Can foreign policy be based on mere perception? In the case of the Trump administration, that tends to be the rule rather than the exception. And the perception is further clouded by the halo effect that surrounds Apple products in the USA. The iPhone makes up well over a third of all American smartphone sales. Typical iPhone users tend to be rather enthusiastic about their loyalty to the brand, to the extent that they are usually disparaging of any other brands.

Grudging respect for Samsung, which has been going head-to-head with Apple for much of this decade, does not extend to Huawei, which emerged seemingly from nowhere to become the world’s third biggest smartphone brand. Its current sales trajectory has it overtaking Apple very soon, and reaching the number one position by the end of the year. Until, that is, Donald Trump brought its momentum to a halt.
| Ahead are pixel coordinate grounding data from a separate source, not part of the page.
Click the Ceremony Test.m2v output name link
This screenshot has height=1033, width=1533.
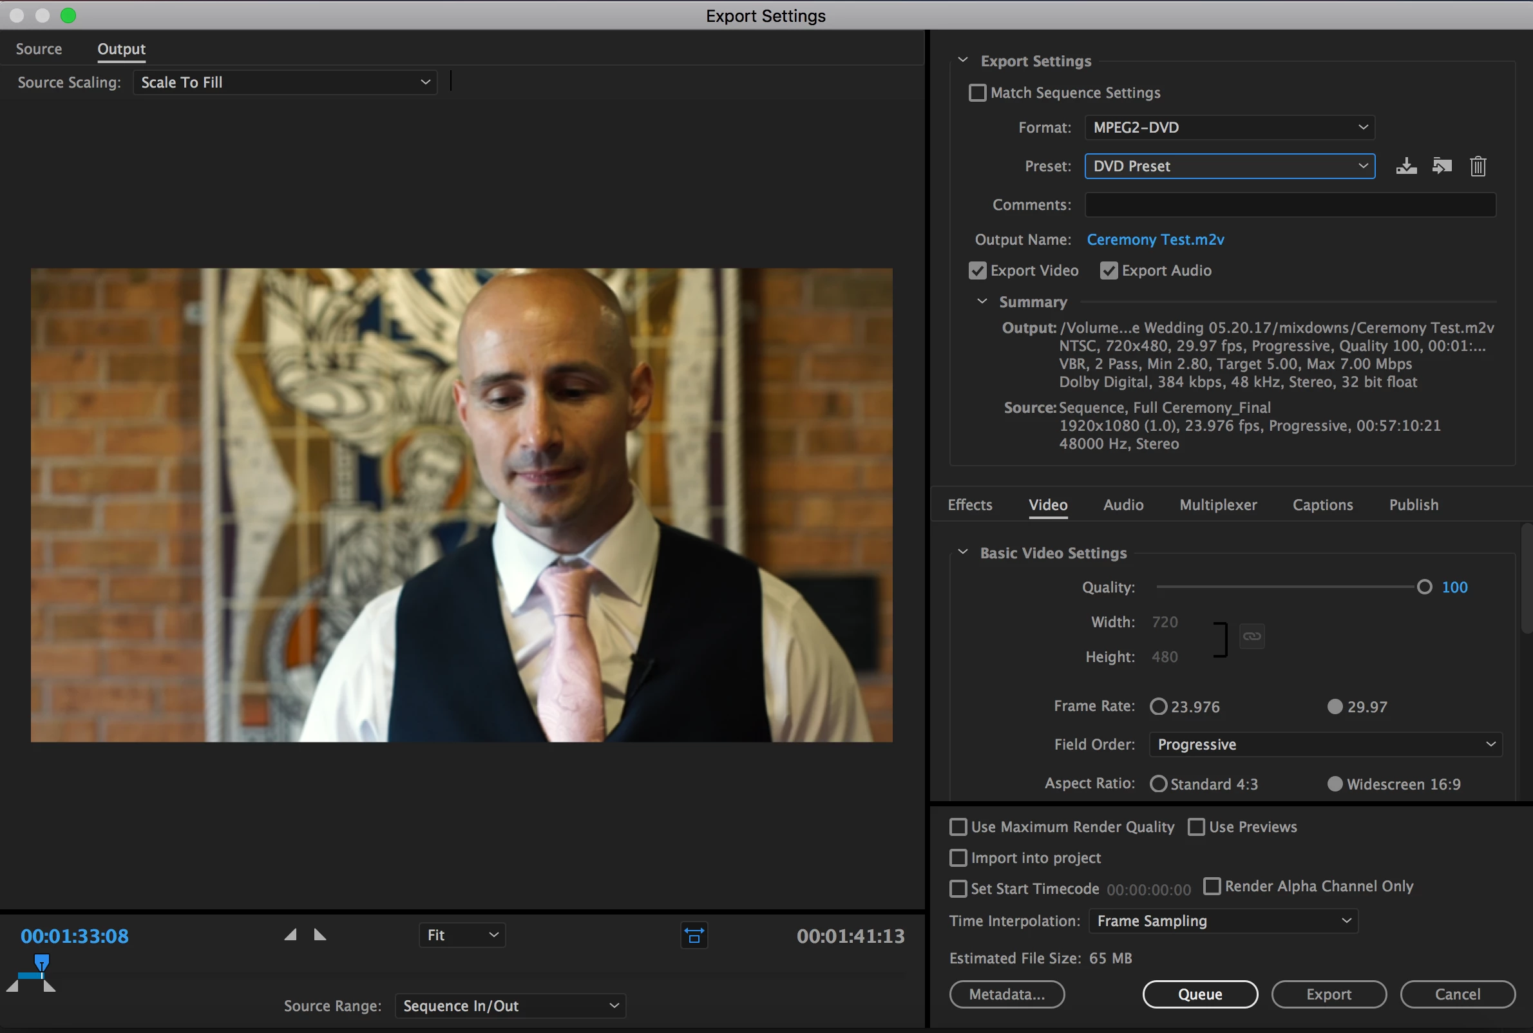pos(1155,240)
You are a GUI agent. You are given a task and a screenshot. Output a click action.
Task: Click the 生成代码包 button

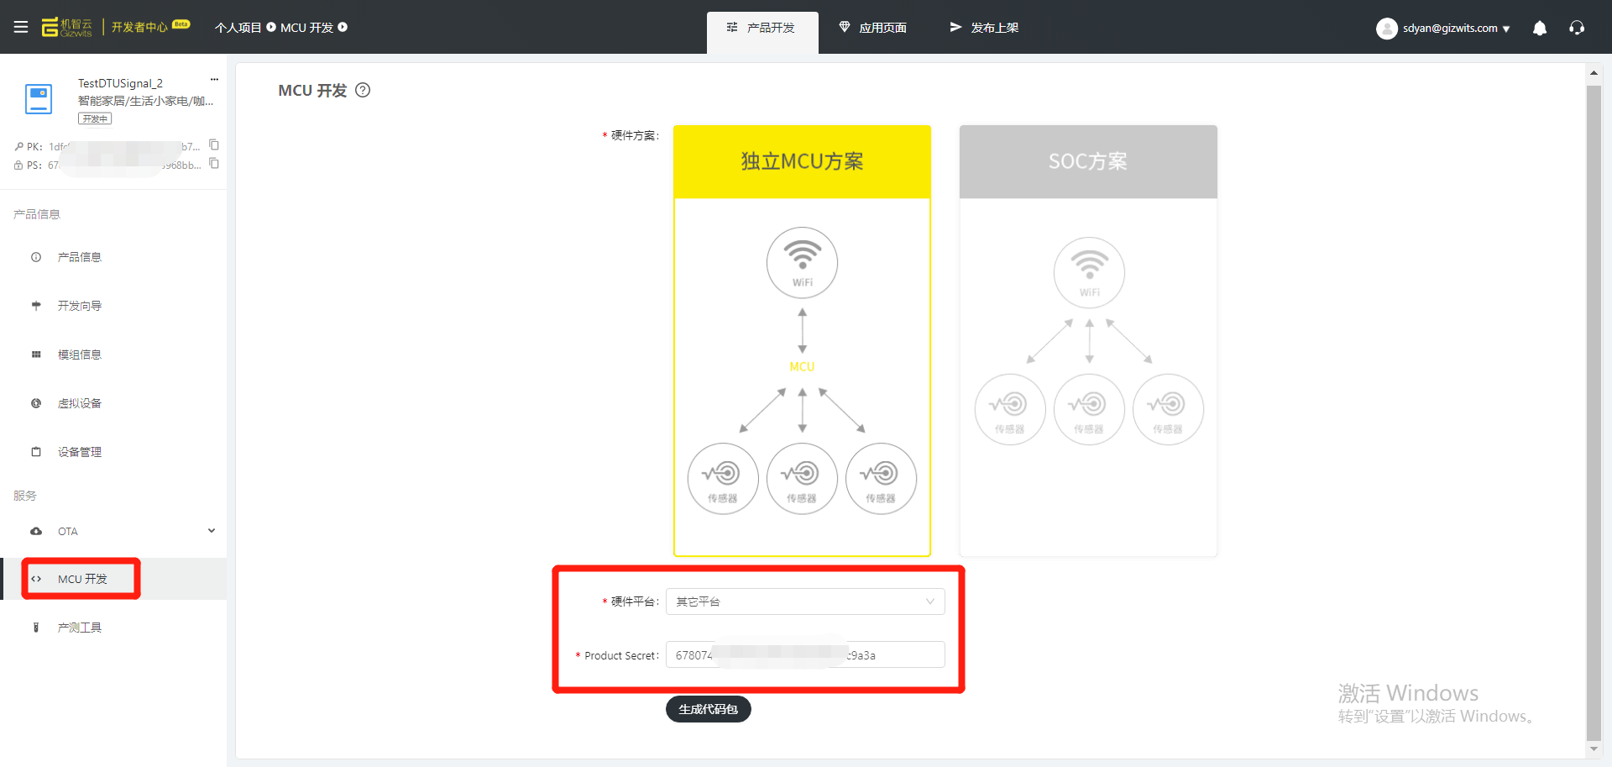point(708,708)
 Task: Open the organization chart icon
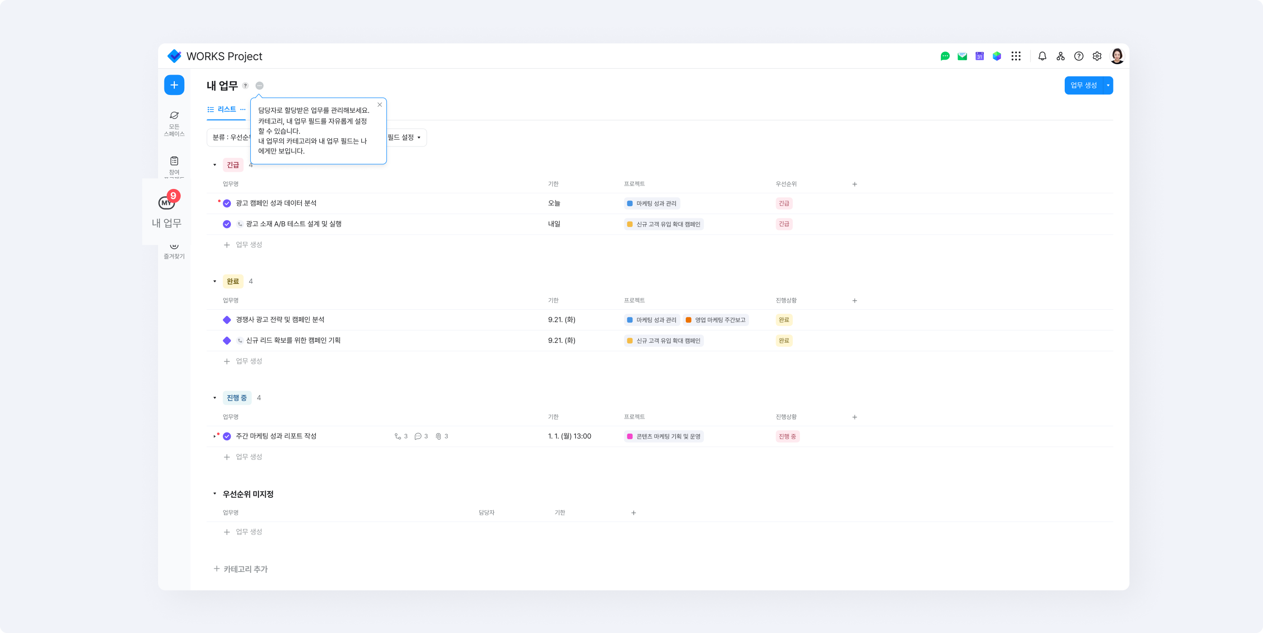click(1060, 56)
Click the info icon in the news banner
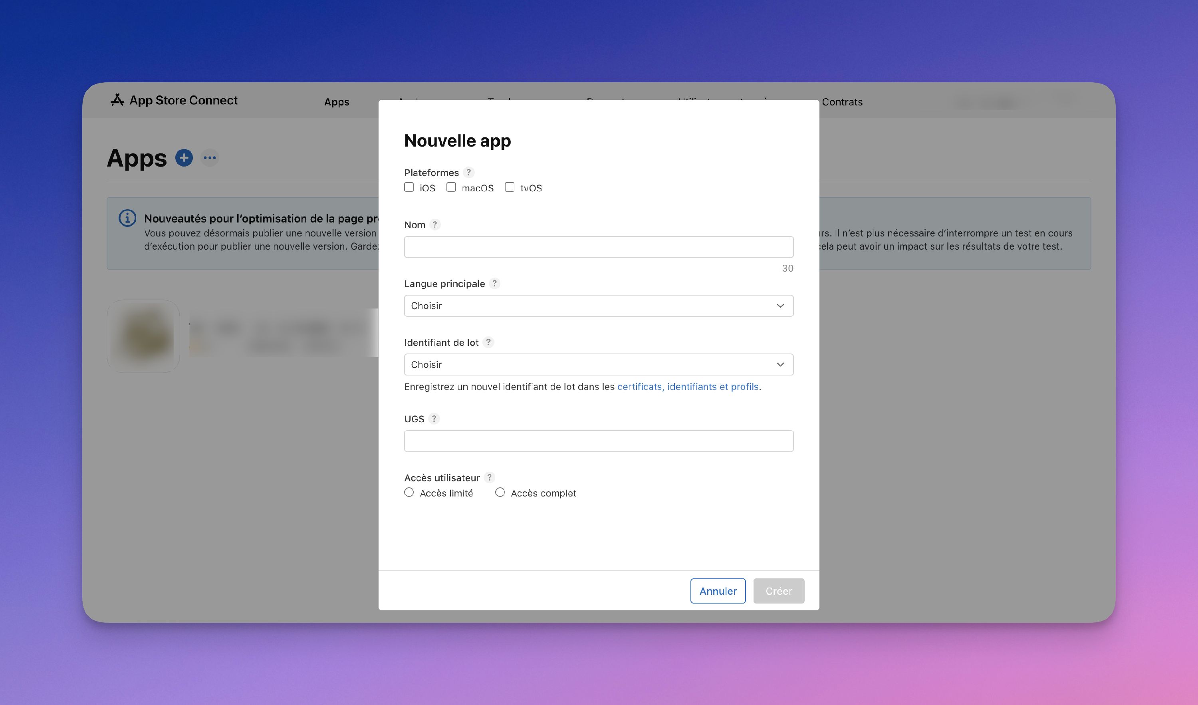This screenshot has height=705, width=1198. [x=127, y=218]
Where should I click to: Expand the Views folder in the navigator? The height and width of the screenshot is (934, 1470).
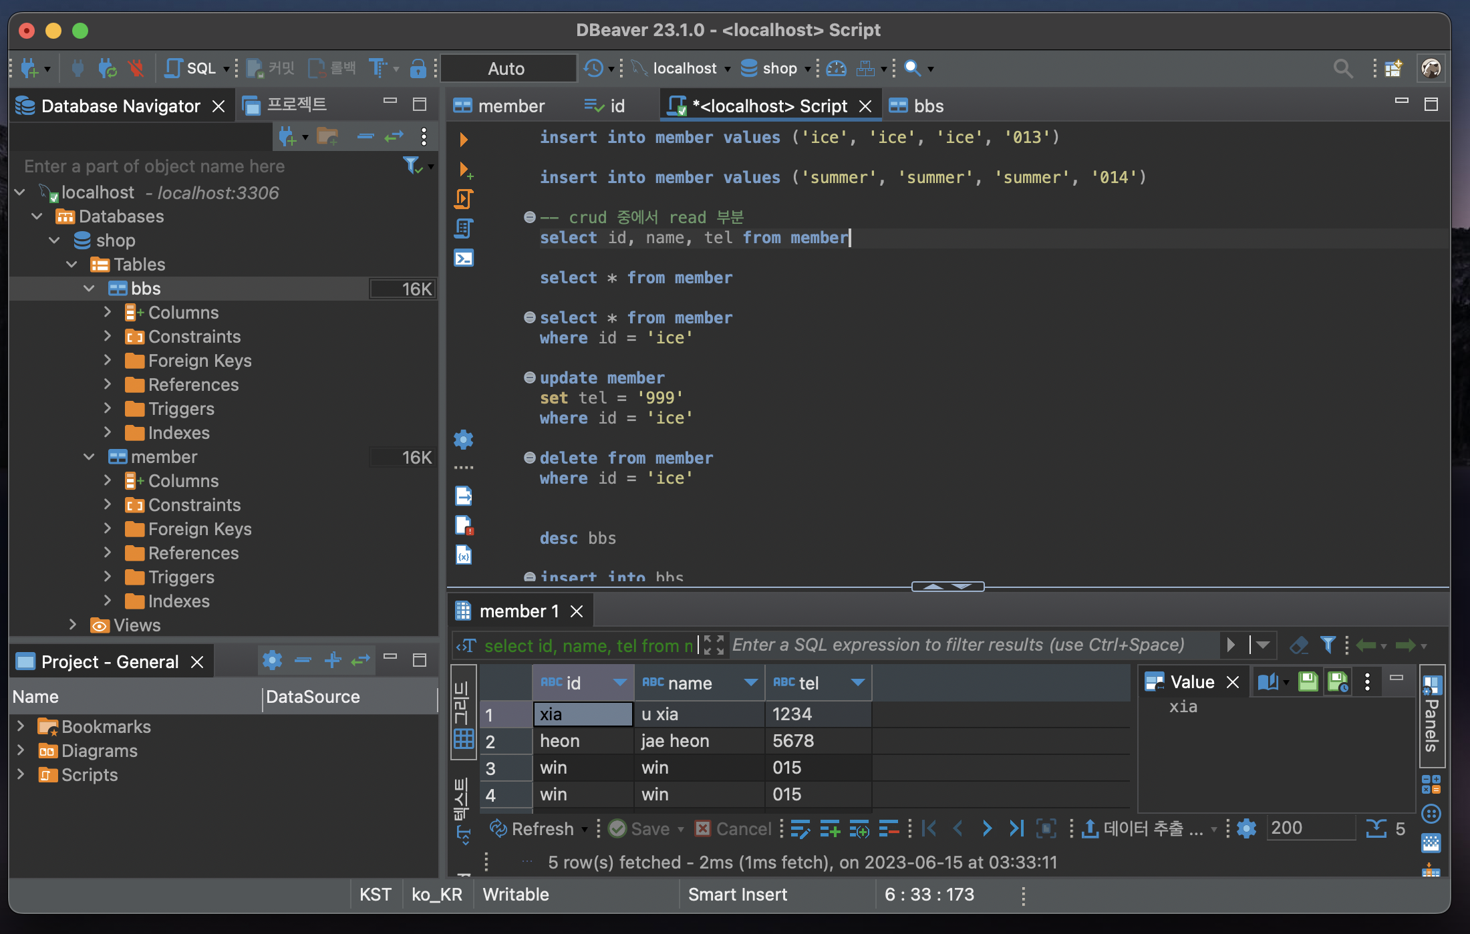[73, 625]
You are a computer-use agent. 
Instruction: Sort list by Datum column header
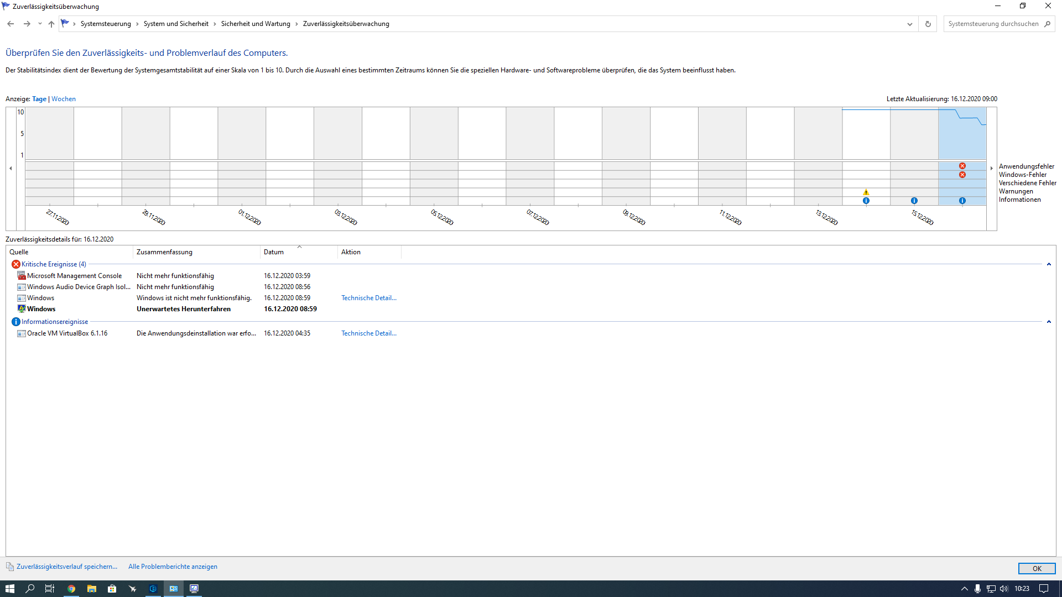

Again, why not ban Motorola and Lenovo in the same breath? The answer may well lie in the pathology of the Apple fanboy. American-born Motorola and Lenovo handsets pose no threat to Apple’s dominance of the US market, whereas the interloper, Huawei, is a fundamental threat. It is, therefore, the enemy, merely by virtue of its existence as serious competition when it is seen as having no right to compete with the likes of Apple. Trump is known to be an enthusiastic iPhone user, using two of the devices simultaneously, and would almost certainly buy into this mindset. That, in turn, makes it a natural kneejerk reaction simply to ban American companies from doing business with Huawei.

Whether this is merely idle speculation is beside the point. The ban also represents self-inflicted harm, which extends the pathology argument to an entire administration.

It will be a blow to both countries, symbolic of how a trade ban can hurt the country imposing the ban. It also casts a dark shadow over world trade, and is a shameful example of how trade wars wreck so much in their paths.